Will I pick it up? Not likely. I mean, it’s still “Barb Wire” after all. Good cover, though.
Real progress towards sorting out the Goridian’s Knot of Madarame’s love life by the end of the volume. You’ll have to wade through a lot of waffling on the cast’s part to get there, though. That’s because ComiFest time has arrived again and everyone who is not Ogiue (she’s busy prepping her own doujinshi for sale) is getting ready to buy all of the fan-made comics they can at the convention. Hato is too, except that this time he’s sworn off picking up any BL (Boy’s Love) manga this time out. Realizing that the more he indulges in this particular fantasy, the stronger his feelings for Madarame become, the fudanshi decides to quit cold turkey before things get any more complicated. Meanwhile, American otaku Angela returns to stir the pot even more, Yajima makes an indirect play for Hato, and Kohsaka outlines the four romantic possibilities for Madarame.

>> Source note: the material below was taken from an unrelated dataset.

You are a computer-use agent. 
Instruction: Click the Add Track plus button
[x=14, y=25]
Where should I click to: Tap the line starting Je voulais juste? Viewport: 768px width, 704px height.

Yes, we’ve got ourselves a real otaku soap opera here. I don’t mind the relationship drama all that much as the characters have been fleshed out quite well over these six (fifteen, in some cases) volumes. In short, Madarame is clueless and not assertive enough to allow this situation to escalate as it does in a reasonably believable fashion. That doesn’t stop me from thinking that he deserves to suffer that particular injury again at the end of this volume. A friend of mine pointed out a while back that Madarame is effectively stuck in a dating/hentai game scenario, and it’s made explicitly clear that’s what mangaka Shimoku Kio is going for here. It’s certainly interesting to see something like that play out in a grounded setting that isn’t all about male wish fulfillment, but it also underlines the current problem with this series: There’s a solid Madarame story here, yet not so much for everyone else. Everything in this volume revolves around this particular thread and anyone who isn’t directly involved in it winds up being shunted into the background. It makes for a focused story, to be sure. Yet you’d think that it would progress a lot faster than it does here with that kind of focus.
Wait, didn’t I just do a roundup of my Image backlog yesterday? Yes I did, but this title is a special case. Though I’ve enjoyed a lot of comics that Rick Remender has written over the years, he’s also managed to write one that I gave up on after following it for a little while: “Fear Agent.” That was a morose, depressing yarn whose protagonist is ground down at every possible opportunity masquerading as a rollicking, two-fisted sci-fi action adventure story. Though it’s clear that Remender is bigger on grinding down his characters than building them up, he has managed to make that aspect of his writing just more palatable in his work for Marvel. Being reined in by the constraints of working in a corporate superhero universe likely means you can only grind down a character so far before you’re required to build them back up again, I suppose. It’s been a concern of mine that this aspect of his writing would overwhelm his Image titles. Fortunately “Black Science” and “Deadly Class” have managed to (mostly) dodge that particular bullet. Not “Low,” however. Amazing art aside, this title is pretty much everything I’ve been worried about seeing in Remender’s latest creator-owned work.